Ce sont ces deux raisons qui ont conduit le législateur à instituer, lors de l’adoption de la loi n° 82-596 du 10 juillet 1982, une présomption de mandat au profit du conjoint collaborateur.

Cette présomption, qui a pour effet d’étendre les pouvoirs qui lui sont conférés par son régime matrimonial, est strictement encadrée, tant s’agissant de son domaine, que s’agissant de ses conditions de mise en œuvre.

Le législateur a, par ailleurs, entendu régler son extinction qui, pour opérer, répond à des exigences posées à l’article L. 121-6 du Code de commerce.

Aussi convient-il d’examiner successivement le domaine de la présomption de mandat (I), les effets qu’elle produit (II), sa force probante (III), et enfin les causes de son extinction (IV).

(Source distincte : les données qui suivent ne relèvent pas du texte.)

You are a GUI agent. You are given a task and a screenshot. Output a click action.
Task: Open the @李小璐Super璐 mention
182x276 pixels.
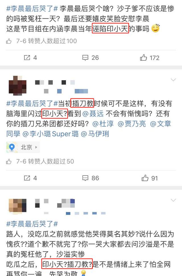pos(50,134)
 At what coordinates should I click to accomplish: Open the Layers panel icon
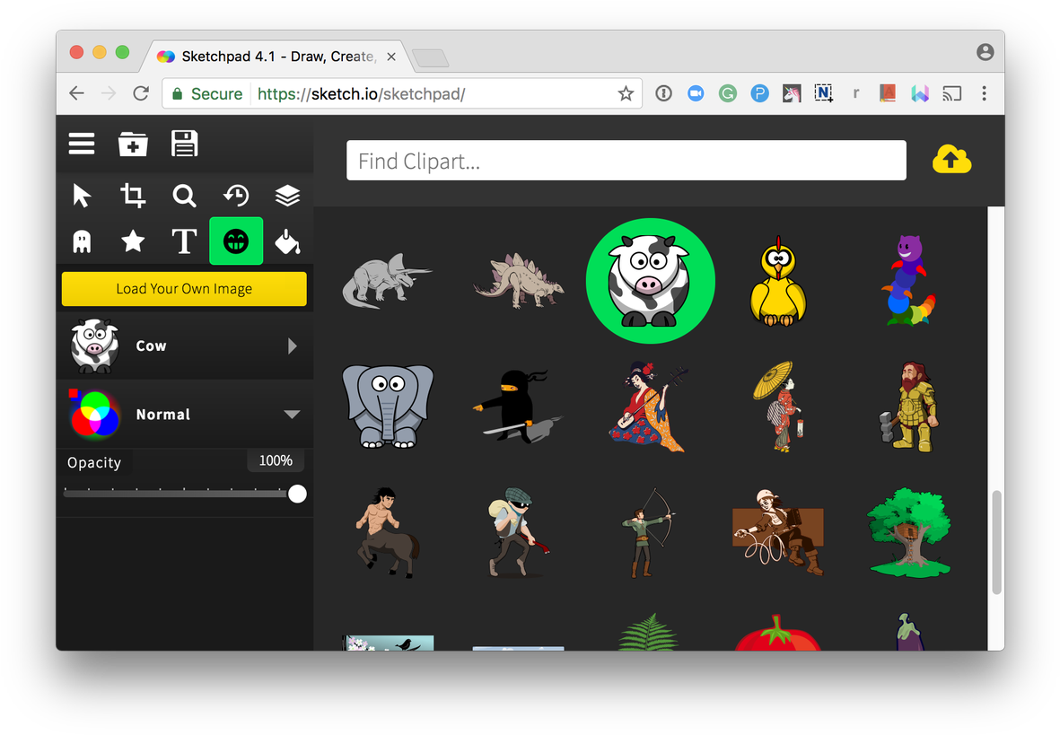pyautogui.click(x=287, y=196)
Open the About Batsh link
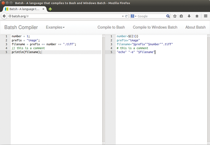This screenshot has width=210, height=145. coord(195,27)
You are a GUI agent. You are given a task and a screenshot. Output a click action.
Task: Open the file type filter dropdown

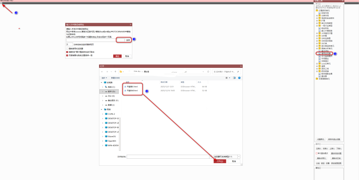pos(239,156)
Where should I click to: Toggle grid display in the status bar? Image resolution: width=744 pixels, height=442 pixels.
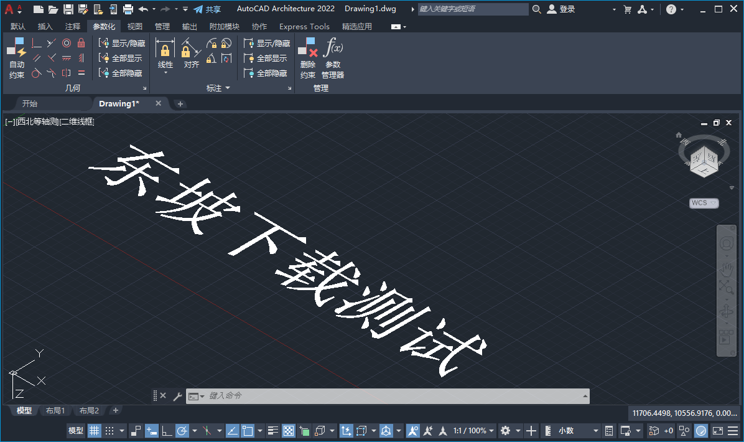coord(94,430)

I) Domaine de la présomption de mandat

Le domaine de la présomption se laisse cerner sous un double rapport : quant aux personnes qui peuvent s’en prévaloir d’abord, quant aux actes qu’elle couvre ensuite.

A) Le domaine de la présomption quant aux personnes

En application de l’article L. 121-6 du Code de commerce, la présomption de pouvoir instituée par ce texte ne joue que pour le conjoint collaborateur.

Pour rappel, l’article R. 121-1 du Code de commerce prévoit que « est considéré comme conjoint collaborateur le conjoint du chef d’une entreprise commerciale, artisanale ou libérale qui exerce une activité professionnelle régulière dans l’entreprise sans percevoir de rémunération et sans avoir la qualité d’associé au sens de l’article 1832 du code civil. ».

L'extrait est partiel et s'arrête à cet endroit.